Dans d’autres cas, des réglementations sur l’efficience énergétique des bâtiments, imposant des travaux de rénovation coûteux, peuvent impacter les coûts et donc les rendements des SCPI.
Problèmes de gestion externe
L’efficacité de l’investissement en SCPI repose essentiellement sur la compétence et l’expertise des sociétés de gestion qui administrent les fonds. Ces dernières doivent acheter, gérer, entretenir et arbitrer les biens immobiliers pour maximiser les rendements et minimiser les risques.
Or, toutes les sociétés de gestion ne se distinguent pas par leur excellence. Une mauvaise gestion peut non seulement affecter les rendements, mais également amplifier les risques liés à divers aspects tels que :
- les coûts cachés,
- la sélection des locataires,
- la rotation des locataires
- et la valorisation des actifs.
Coûts cachés
Les frais inhérents à la gestion d’une SCPI représentent une composante importante et souvent sous-estimée. Des coûts élevés peuvent certes réduire les rendements distribuables. Les frais de gestion annuels, frais d’entrée, et autres commissions peuvent éroder significativement les gains escomptés.
Comparativement aux frais moins élevés des alternatives comme les ETF immobiliers, ces coûts peuvent représenter un désavantage notable pour les investisseurs.

Risque de concentration
La diversification reste une règle d’or en matière d’investissement. Pour autant, certaines SCPI peuvent présenter un degré de concentration élevé soit dans un secteur d’activité particulier (par exemple, uniquement des bureaux), soit dans une zone géographique précise.
Un impact négatif sur ce secteur ou cette localisation pourrait dès lors affecter très sérieusement le rendement global de toute la SCPI.
Précaution à prendre
Afin de limiter ce risque, investir dans des SCPI diversifiées couvrant différentes classes d’actifs et régions peut offrir une meilleure protection contre les chocs localisés.
La diversification permet aussi de diluer le risque, rendant le portefeuille moins vulnérable aux évolutions adverses spécifiques à un seul secteur ou région.
Risques économiques globaux
Dans un contexte dynamique et fluctuant, aucune SCPI n’est isolée des mouvements économiques mondiaux.

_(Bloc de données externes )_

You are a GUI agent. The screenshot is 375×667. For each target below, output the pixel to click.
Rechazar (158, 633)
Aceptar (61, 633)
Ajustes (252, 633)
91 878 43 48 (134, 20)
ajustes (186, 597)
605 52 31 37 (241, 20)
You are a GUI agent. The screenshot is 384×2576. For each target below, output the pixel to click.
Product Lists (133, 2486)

Une crise économique mondiale, une variation soudaine des taux d’intérêt, des fluctuations monétaires, voire un changement politique majeur peuvent tous influer sur la santé du marché immobilier et sur la qualité de l’investissement SCPI.

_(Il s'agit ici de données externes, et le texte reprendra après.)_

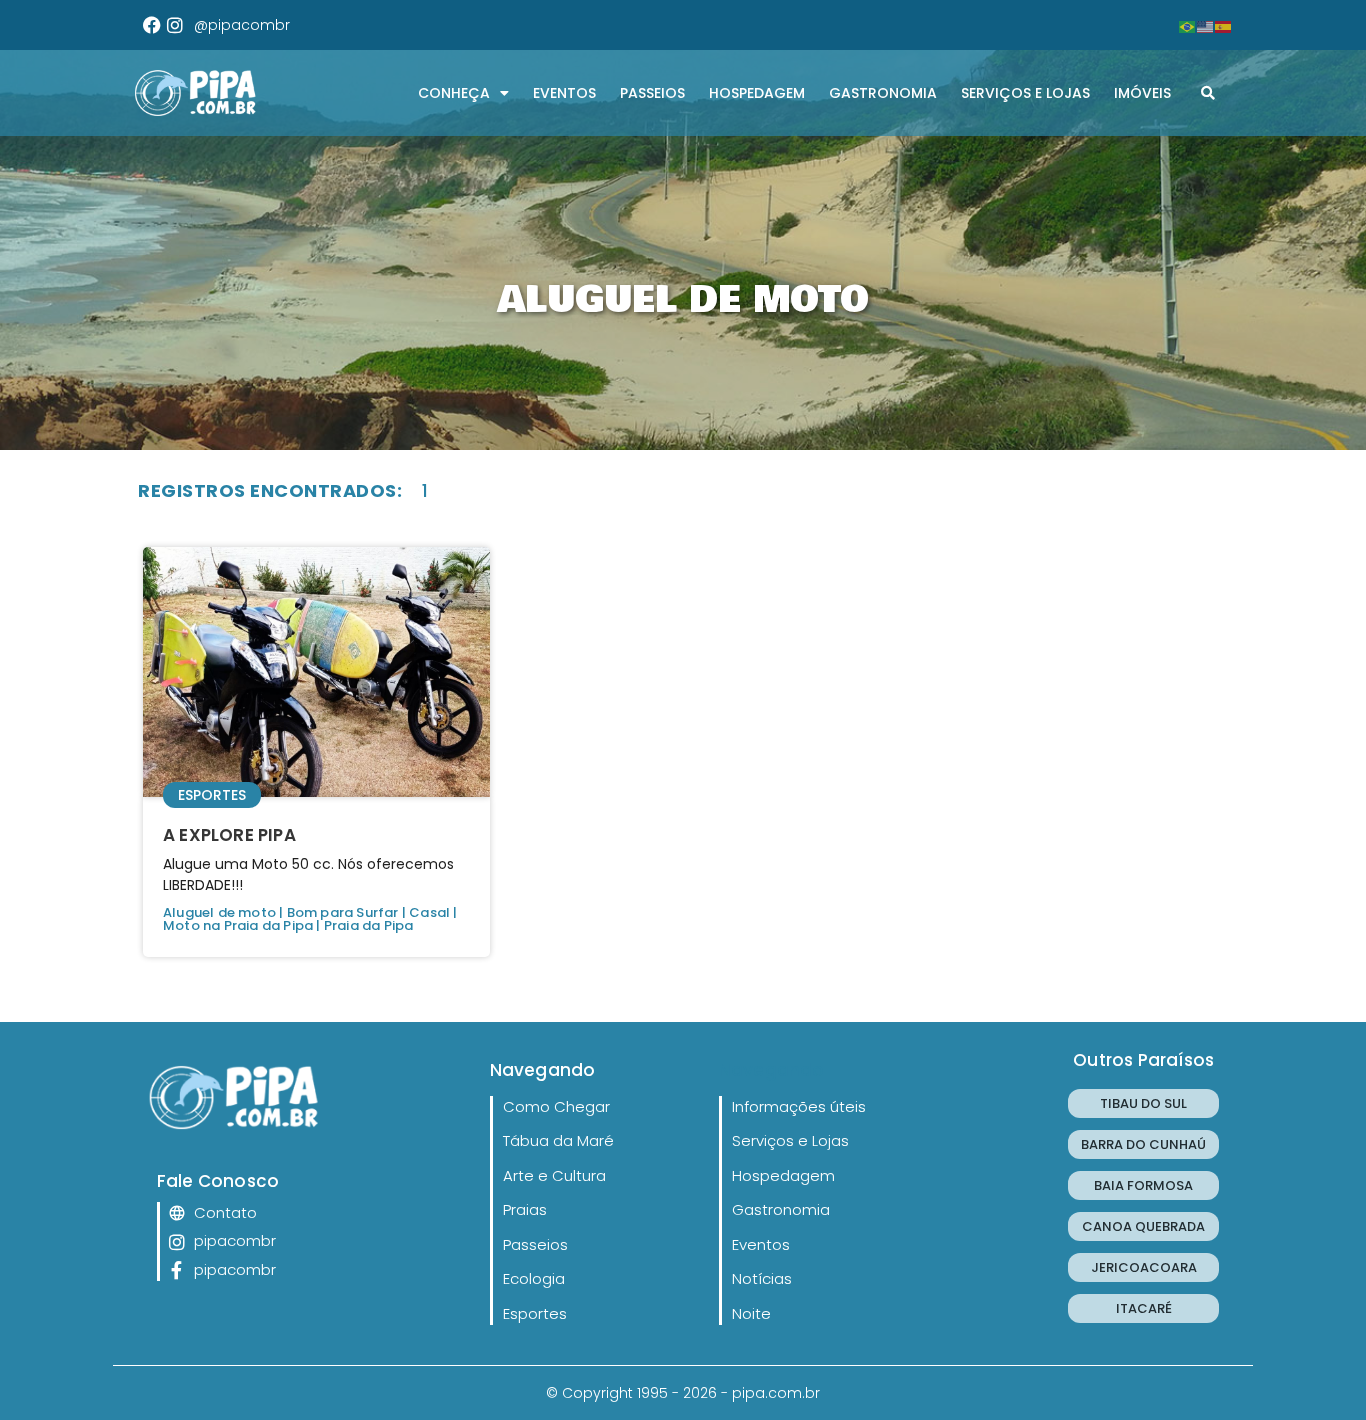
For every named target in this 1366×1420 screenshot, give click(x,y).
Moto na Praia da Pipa (238, 925)
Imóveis (1142, 93)
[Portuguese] (1188, 25)
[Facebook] (152, 25)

Parfois, ces facteurs échappent totalement au contrôle de la société de gestion, rendant les recettes incertaines et volatiles.
Anticipation des crises
Par ailleurs, la capacité à lire les signaux du marché et à anticiper les crises demeure complexe pour nombre de gestionnaires.
Se prémunir contre ces aléas nécessite une vigilance accrue et une excellente lecture des tendances macroéconomiques. Adopter une approche prudente et conservatrice, tout en demeurant agile et réactif, peut apporter des solutions sécurisantes face à ces incertitudes.
Évolutions règlementaires et environnementales
Enfin, les questions environnementales deviennent progressivement plus centrales dans la régulation immobilière. Les SCPI pourraient se voir contraintes de respecter des normes énergétiques de plus en plus strictes, transformant radicalement les critères de choix des biens et les coûts associés à leur mise aux normes.
Ces facteurs peuvent indirectement peser sur les décisions d’investissement, requérir des fonds supplémentaires pour travailler sur la durabilité de chaque bien immobilier, sans nécessairement garantir des retours sur investissement immédiats.
Impacts des nouvelles normes
Par exemple, la loi concernant la transition énergétique exige des rénovations lourdes pour certains types de bâtiments afin de réduire leur empreinte carbone. Ces mises en conformité indispensables augmentent conséquemment les charges supportées par les SCPI et réduisent par là même la part de bénéfices redistribuée aux investisseurs.
Néanmoins, à long terme, les immeubles écologiquement responsables peuvent attirer davantage de locataires, fidéliser ceux existants et potentiellement accroître leur valeur.